The protest began at 12.30pm (Tuesday November 24) on the steps of Parliament House.
The group is also launching a television advertising campaign that begins this week - the same week that the Lower House of Parliament is expected to vote on the GAIC legislation.The advertisement began airing yesterday on Channel 7. Slots include 7.30am on Tuesday November 24, Thursday 25 and Friday 26 during the Sunrise program, as well as slots leading into the 5pm news and during The Morning Show.
The government department overseeing the proposed expansion of Melbourne’s Urban Growth Boundary (UGB) have disregarded submissions on the legislation criticising the growth areas tax intrinsically tied to it, claiming that "the issue is generally considered to be out of scope."
The Department of Planning and Community Development (DPCD) recently released the public consultation final report on submissions relating to the expansion of Melbourne’s UGB.
The introduction of the controversial Growth Areas Infrastructure Contribution, the first of its kind in Australia to target the sale of family homes and properties, is tied to the boundary movement (the third in seven years).
Many submissions relating to the GAIC have been summarised in the DPCD final report.
"Many submissions indicated a lack of confidence that land values will increase to the extent required to pay the contributions, particularly for those land parcels expected to be furthest from the initial development fronts.
"A related concern raised was rates may increase based on a increase in land values, forcing any early sale at a significantly lower price than would have been achieved if the owner could afford to wait to sell," the report said.
The DPCD response to landowners concerns was "this issue is generally considered to be out of scope."
According to Taxed Out the Growth Areas Authority (GAA) refuses to provide any evidence to support the "value-uplift" theory on which the tax is based.

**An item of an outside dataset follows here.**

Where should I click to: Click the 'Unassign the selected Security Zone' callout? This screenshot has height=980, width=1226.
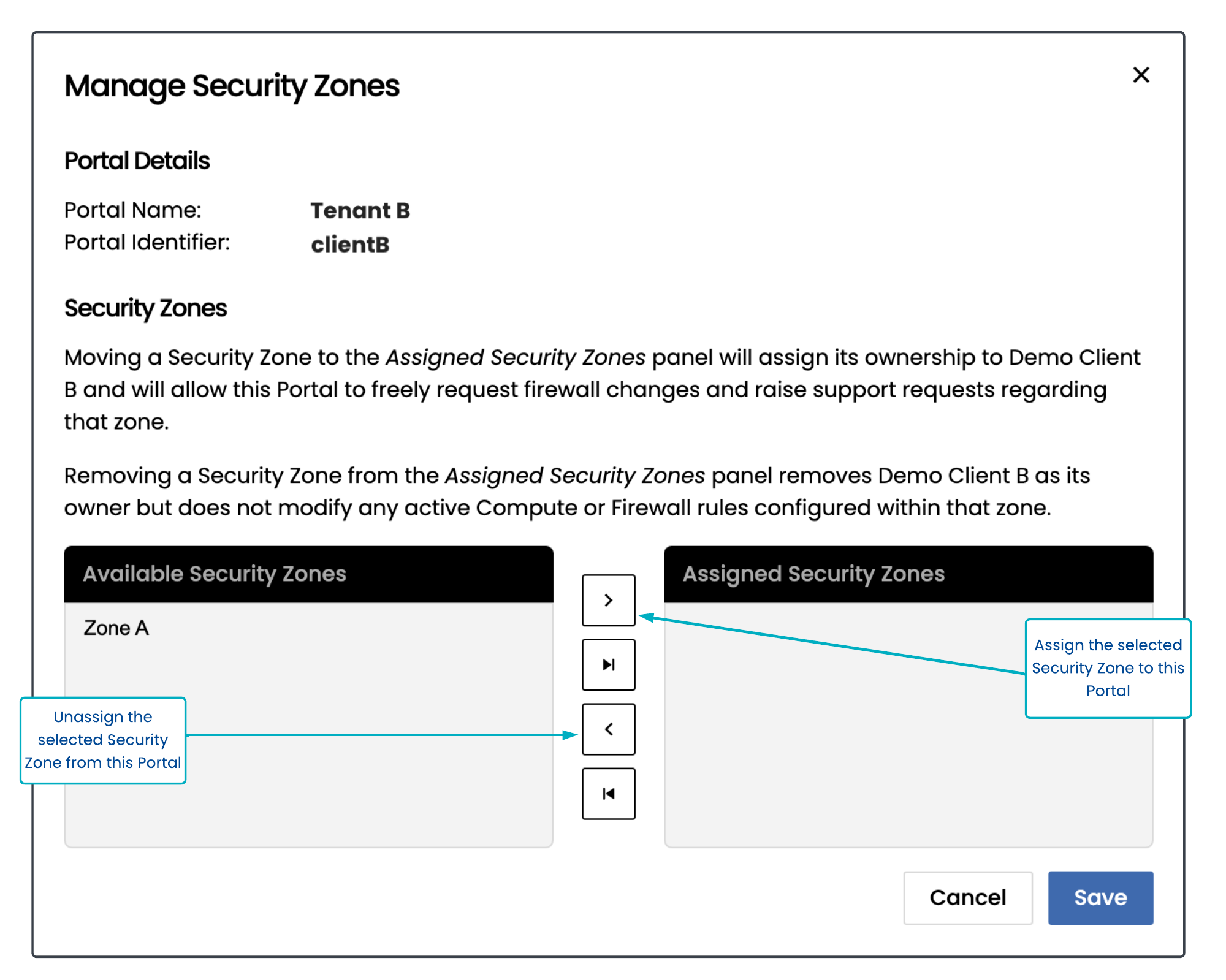coord(103,740)
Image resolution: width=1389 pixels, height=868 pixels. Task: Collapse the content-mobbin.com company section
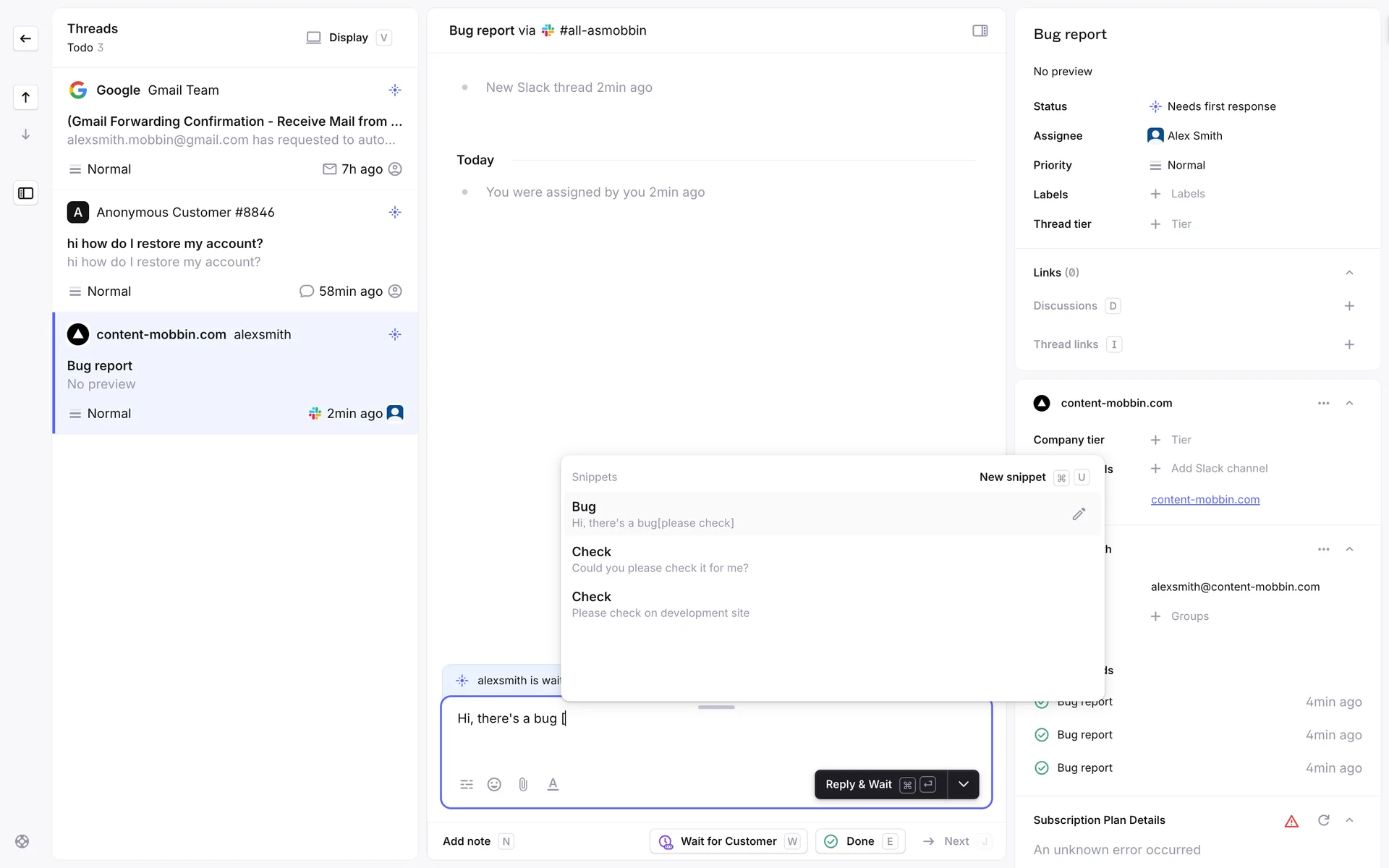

"The Planning Minister’s rhetoric has gone from declaring land values would increase 'up to ten times' through inclusion in the UGB to now saying landowners should feel 'optimistic'. All references to 'value uplift' have been removed from the latest GAA fact sheet."
Taxed Out’s recent submission to the Outer Suburban Interface Services Development Committee raises serious doubt over the validity of the GAA’s 'value uplift' claims.
The Property Council of Australia (Victoria) has raised almost identical concerns that value increase from inclusion in the UGB will not be significant enough to support a tax on the first sale of property.
Mr Hocking from Taxed Out predicted that soon every Labor politician in Victoria will vote in favour of taxing the sale of property over two hectares held by families and the elderly without a shred of evidence that it is reasonable to do so.
"It seems blind faith for the Labor party at the expense of due diligence and natural justice, is the order of the day.
"If the value uplift theory fails then there is no justification for the GAIC legislation in its current form. It has never been acceptable to pay Income Tax, Capital Gains Tax, GST, Stamp Duty or Land Tax on anything other than the facts – not just a flimsy theory," said Mr. Hocking.